Work instructions: Return the lines below that contain "computer".

"""

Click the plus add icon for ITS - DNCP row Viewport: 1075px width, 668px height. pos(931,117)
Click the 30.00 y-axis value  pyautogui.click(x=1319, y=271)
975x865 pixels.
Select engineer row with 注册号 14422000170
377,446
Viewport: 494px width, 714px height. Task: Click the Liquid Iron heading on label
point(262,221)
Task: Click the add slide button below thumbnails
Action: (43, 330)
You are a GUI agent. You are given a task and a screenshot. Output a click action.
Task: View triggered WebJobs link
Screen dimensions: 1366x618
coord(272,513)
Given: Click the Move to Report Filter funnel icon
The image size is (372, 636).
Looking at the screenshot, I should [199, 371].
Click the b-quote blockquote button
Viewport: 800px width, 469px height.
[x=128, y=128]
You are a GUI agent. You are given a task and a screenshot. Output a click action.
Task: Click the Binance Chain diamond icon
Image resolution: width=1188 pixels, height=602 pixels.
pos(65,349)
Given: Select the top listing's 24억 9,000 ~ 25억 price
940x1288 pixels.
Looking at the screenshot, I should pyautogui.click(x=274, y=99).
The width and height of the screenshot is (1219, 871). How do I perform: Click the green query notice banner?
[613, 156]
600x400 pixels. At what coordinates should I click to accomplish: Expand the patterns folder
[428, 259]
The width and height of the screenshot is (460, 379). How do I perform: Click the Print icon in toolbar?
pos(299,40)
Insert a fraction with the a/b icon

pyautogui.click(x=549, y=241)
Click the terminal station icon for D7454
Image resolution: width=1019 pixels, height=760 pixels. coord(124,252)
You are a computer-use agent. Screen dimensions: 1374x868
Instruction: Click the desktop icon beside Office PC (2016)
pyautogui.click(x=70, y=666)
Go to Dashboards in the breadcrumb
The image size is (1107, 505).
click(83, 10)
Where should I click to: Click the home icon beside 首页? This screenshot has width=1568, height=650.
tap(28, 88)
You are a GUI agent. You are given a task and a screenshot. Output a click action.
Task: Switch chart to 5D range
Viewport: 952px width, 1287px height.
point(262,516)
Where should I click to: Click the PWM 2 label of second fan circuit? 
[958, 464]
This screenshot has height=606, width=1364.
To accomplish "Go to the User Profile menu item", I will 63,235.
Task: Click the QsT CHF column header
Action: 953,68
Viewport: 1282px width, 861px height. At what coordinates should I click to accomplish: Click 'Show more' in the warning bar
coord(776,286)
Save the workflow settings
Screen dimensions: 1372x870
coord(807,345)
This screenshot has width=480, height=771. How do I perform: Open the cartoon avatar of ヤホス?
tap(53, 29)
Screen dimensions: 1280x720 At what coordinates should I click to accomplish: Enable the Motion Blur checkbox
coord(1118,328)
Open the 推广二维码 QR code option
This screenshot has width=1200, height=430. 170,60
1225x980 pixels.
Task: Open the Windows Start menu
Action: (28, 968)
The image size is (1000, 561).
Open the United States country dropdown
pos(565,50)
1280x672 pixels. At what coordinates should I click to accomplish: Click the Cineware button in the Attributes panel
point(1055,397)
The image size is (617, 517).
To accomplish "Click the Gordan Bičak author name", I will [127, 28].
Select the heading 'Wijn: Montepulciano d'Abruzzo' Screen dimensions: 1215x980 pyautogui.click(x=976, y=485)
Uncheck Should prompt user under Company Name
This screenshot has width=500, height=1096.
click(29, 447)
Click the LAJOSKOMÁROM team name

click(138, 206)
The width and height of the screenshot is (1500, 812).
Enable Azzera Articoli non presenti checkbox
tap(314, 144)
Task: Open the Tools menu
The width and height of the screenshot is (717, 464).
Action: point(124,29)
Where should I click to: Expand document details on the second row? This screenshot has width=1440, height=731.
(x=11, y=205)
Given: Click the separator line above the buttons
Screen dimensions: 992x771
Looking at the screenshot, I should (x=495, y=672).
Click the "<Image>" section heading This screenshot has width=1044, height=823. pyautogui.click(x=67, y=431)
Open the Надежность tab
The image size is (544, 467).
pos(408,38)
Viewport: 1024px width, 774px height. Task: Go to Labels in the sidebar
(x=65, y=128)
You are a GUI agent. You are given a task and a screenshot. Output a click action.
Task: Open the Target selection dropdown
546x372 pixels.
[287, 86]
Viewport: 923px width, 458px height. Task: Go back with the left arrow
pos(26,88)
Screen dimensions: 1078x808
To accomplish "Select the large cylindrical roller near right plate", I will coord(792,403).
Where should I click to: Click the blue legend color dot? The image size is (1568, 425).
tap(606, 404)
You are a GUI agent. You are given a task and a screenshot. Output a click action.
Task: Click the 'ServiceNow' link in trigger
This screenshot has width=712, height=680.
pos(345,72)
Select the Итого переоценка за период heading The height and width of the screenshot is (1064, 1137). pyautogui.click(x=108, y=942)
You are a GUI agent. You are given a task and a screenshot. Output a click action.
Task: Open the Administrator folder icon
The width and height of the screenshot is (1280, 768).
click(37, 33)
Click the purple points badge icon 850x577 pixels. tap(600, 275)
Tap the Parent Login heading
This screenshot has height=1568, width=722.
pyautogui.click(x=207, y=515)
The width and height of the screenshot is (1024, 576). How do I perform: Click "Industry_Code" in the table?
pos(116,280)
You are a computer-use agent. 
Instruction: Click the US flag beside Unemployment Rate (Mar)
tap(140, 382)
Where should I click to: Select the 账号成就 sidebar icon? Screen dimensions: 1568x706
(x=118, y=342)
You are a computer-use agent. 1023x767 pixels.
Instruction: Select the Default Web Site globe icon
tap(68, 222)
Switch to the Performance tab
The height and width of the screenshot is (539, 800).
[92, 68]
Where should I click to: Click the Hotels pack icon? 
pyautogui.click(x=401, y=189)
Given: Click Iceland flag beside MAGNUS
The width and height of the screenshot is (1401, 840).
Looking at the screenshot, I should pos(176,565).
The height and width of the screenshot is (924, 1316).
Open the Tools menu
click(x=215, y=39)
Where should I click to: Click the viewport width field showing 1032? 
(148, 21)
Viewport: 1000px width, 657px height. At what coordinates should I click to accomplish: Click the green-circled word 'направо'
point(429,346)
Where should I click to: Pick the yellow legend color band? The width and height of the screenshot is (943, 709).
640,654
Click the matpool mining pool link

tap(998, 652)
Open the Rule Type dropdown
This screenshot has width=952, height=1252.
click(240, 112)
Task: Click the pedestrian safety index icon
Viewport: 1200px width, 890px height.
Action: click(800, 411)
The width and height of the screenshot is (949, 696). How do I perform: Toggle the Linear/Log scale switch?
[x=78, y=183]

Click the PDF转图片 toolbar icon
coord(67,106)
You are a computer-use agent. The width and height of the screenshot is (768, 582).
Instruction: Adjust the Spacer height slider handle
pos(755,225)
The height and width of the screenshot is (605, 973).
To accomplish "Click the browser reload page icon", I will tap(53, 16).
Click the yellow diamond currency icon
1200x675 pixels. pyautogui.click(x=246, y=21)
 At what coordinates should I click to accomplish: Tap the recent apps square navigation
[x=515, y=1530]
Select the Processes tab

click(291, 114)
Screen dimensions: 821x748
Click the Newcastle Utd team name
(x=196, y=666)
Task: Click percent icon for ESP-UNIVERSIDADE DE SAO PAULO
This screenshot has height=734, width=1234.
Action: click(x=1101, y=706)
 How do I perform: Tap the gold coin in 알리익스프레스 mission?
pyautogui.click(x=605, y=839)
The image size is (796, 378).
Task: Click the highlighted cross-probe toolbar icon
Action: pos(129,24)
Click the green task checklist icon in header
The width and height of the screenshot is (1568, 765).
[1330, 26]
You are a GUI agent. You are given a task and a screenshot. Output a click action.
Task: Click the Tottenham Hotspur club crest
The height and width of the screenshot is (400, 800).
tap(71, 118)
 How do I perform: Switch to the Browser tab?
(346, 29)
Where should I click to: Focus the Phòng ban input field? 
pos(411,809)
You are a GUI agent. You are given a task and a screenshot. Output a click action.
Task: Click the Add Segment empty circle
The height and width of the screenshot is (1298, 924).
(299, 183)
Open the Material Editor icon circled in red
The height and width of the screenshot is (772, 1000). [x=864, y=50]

"""

Response area:
You are a computer-use agent. Screen dimensions: 1374x868
You are a computer-use agent. 
You are a computer-use agent. 1023x767 pixels.
You are a computer-use agent. The width and height of the screenshot is (768, 582).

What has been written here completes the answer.